Il cambiamento interno al Pd non avviene avendo in mente che le difficoltà italiane e dello stesso partito e del Paese provengono dall’allontanamento dai canoni del riformismo nell’economia e nel lavoro come impegno costante per mantenersi saldi nella attuale competizione internazionale, ma dalla idea di non aver dato fondo alla somma delle vecchie e nuove parole d’ordine della sinistra antagonista.
Ed infatti abbiamo sentito invocare un nuovo art. 18 per consolidare i posti di lavoro, e ancora una volta non proponendosi il tema che la precarietà si combatte sul fronte della economia e della efficienza nelle produzioni e nei suoi contesti territoriali e di settore.
Dunque c’è da aspettarsi una recrudescenza del populismo sociale che nel nostro Paese non è solo appannaggio esclusivo di certa sinistra ma anche di ambiti di destra. In una situazione così preoccupante, con un campo sociale e politico così confuso e denso di ulteriori guai, per coloro che ne hanno consapevolezza dei rischi ulteriori che possono indebolire ancor più i pilastri di ancoraggio economici e sociali, inizia una fase nuova di impegno che non potrà non porsi obiettivi gravosi e contro corrente. Gli alleati della buona battaglia vanno trovati tra coloro che vogliono uscire da questa morsa, non con propositi generici ma orientati a rimuovere radicalmente le cause dei freni dello sviluppo.
Innanzitutto il funzionamento della istruzione e formazione che va declinato in senso meritocratico e sostenuto così da retribuzioni dei docenti pari a quelli dei nostri concorrenti nei mercati, in stretta relazione con le produzioni, con didattica rinnovata e nuove tecnologie per attuarla.
I contratti di lavoro vanno orientati alla crescita della quantità e qualità del lavoro con retribuzioni sensibilmente legate a questi indici, con forti detassazioni e decontribuzioni di premio. La stessa eventuale riduzione dell’orario, da contrattare azienda per azienda attraverso regolazioni che integrano orari e carichi di lavoro, dovranno ottenere risparmi di tempo libero a pari retribuzioni, e guadagnare tempo utile dal lavoro per destinarli alla formazione per l’aggiornamento professionale.
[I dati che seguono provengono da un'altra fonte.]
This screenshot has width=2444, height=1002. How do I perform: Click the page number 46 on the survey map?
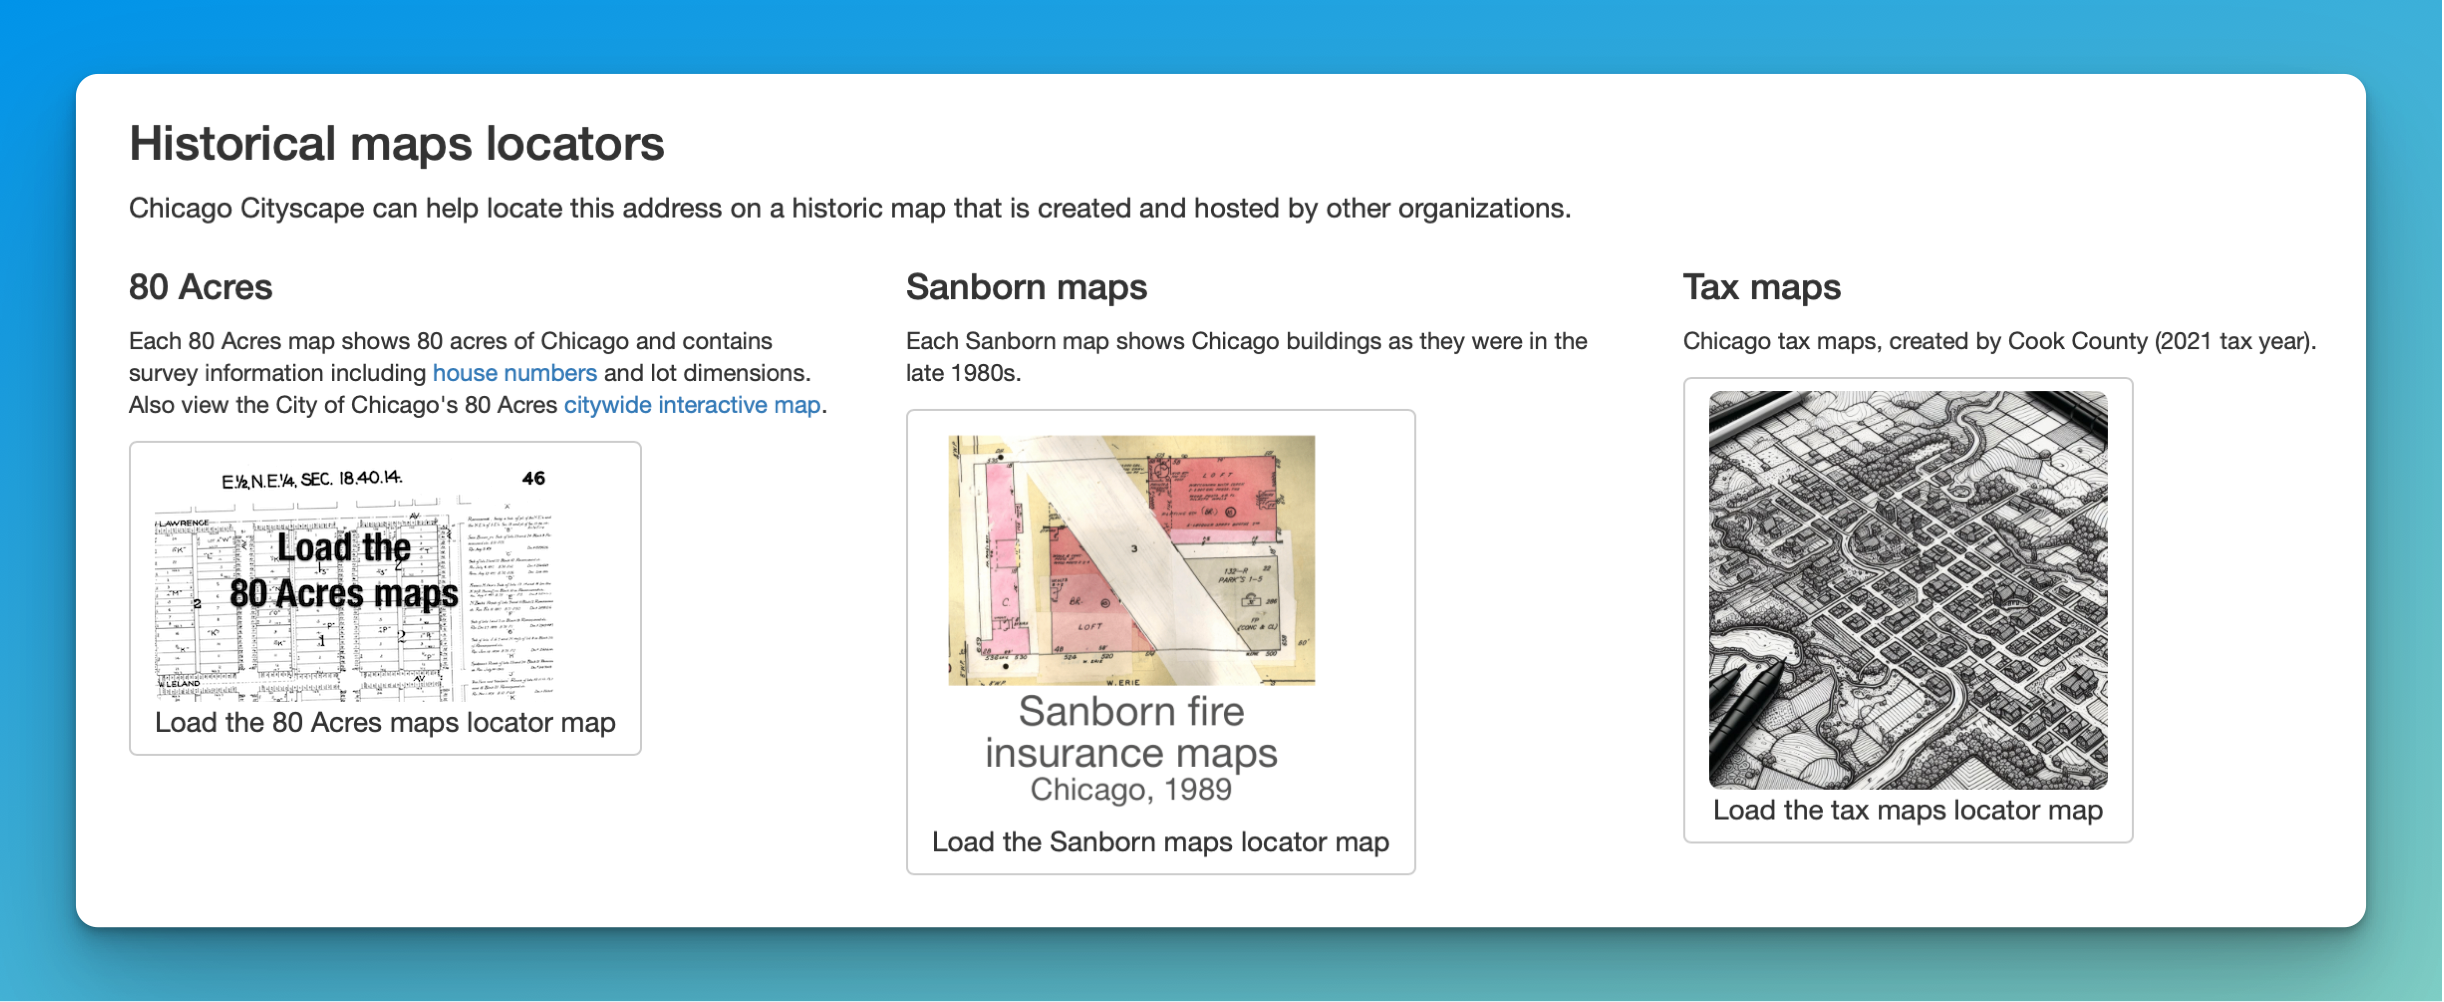[533, 478]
La questione della misurazione dei carichi di lavoro in alternativa alla misurazione dei tempi di lavoro, si impone anche nello smart working, che come si sa, si è fortemente sviluppato e nel prossimo futuro è destinato ad erodere ancora più spazi al lavoro tradizionale.
A ben vedere, nei ritardi nel procedere a cambiare i sistemi di valutazione delle retribuzioni, che penalizzano i lavoratori, dal dato temporale al dato dei carichi di lavoro, ritroviamo tutto l’istinto di conservazione che muove i propositi di molti soggetti sociali e politici. Questi istinti, queste posizioni vanno ostacolate con una nuova battaglia culturale e politica per la modernità nella giustizia sociale.